Hadits ini bagus untuk menjadi renungan kita semua.
لاَ ضَرَرَ وَلاَ ضِرَارَ
“Tidak boleh memberikan mudarat tanpa disengaja atau pun disengaja.” (Hadits hasan, HR. Ibnu Majah, no. 2340; Ad-Daraquthni no. 4540, dan selain keduanya dengan sanadnya, serta diriwayatkan pula oleh Malik dalam Al-Muwaththa’ no. 31 secara mursal dari Amr bin Yahya dari ayahnya dari Nabi shallallahu ‘alaihi wa sallam tanpa menyebutkan Abu Sa’id, tetapi ia memiliki banyak jalan periwayatan yang saling menguatkan satu sama lain) [Hadits ini disahihkan oleh Syaikh Al-Albani dalam Silsilah Al-Ahadits Ash-Shahihah, no. 250]
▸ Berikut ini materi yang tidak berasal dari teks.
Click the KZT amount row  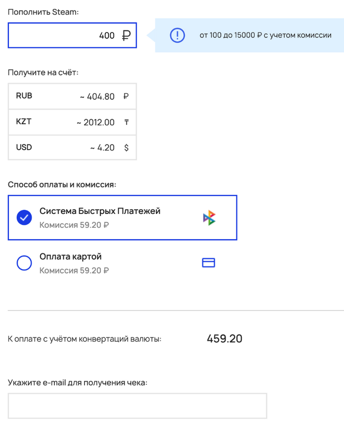pos(72,122)
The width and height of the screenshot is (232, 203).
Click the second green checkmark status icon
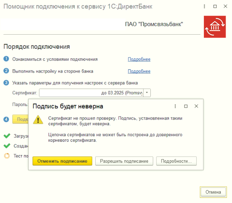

Baca juga: Tidak Boleh Memberikan Mudarat Sengaja atau Tidak
Maksud hadits di atas adalah jangan sampai kita mencelakakan orang lain karena kelengahan kita sendiri yang tak peduli pada virus covid-19 yang kasusnya saat ini sudah menjadi angka 2 juta di negeri kita tercinta. Kasus baru pada 23 Juni 2021 adalah 15.308 kasus.
Semoga Allah beri hidayah kepada kita semua. Jangan menganggap remeh covid-19. Bagi Anda yang belum vaksin, monggo ikuti program pemerintah ini agar negeri kita selamat dari covid-19.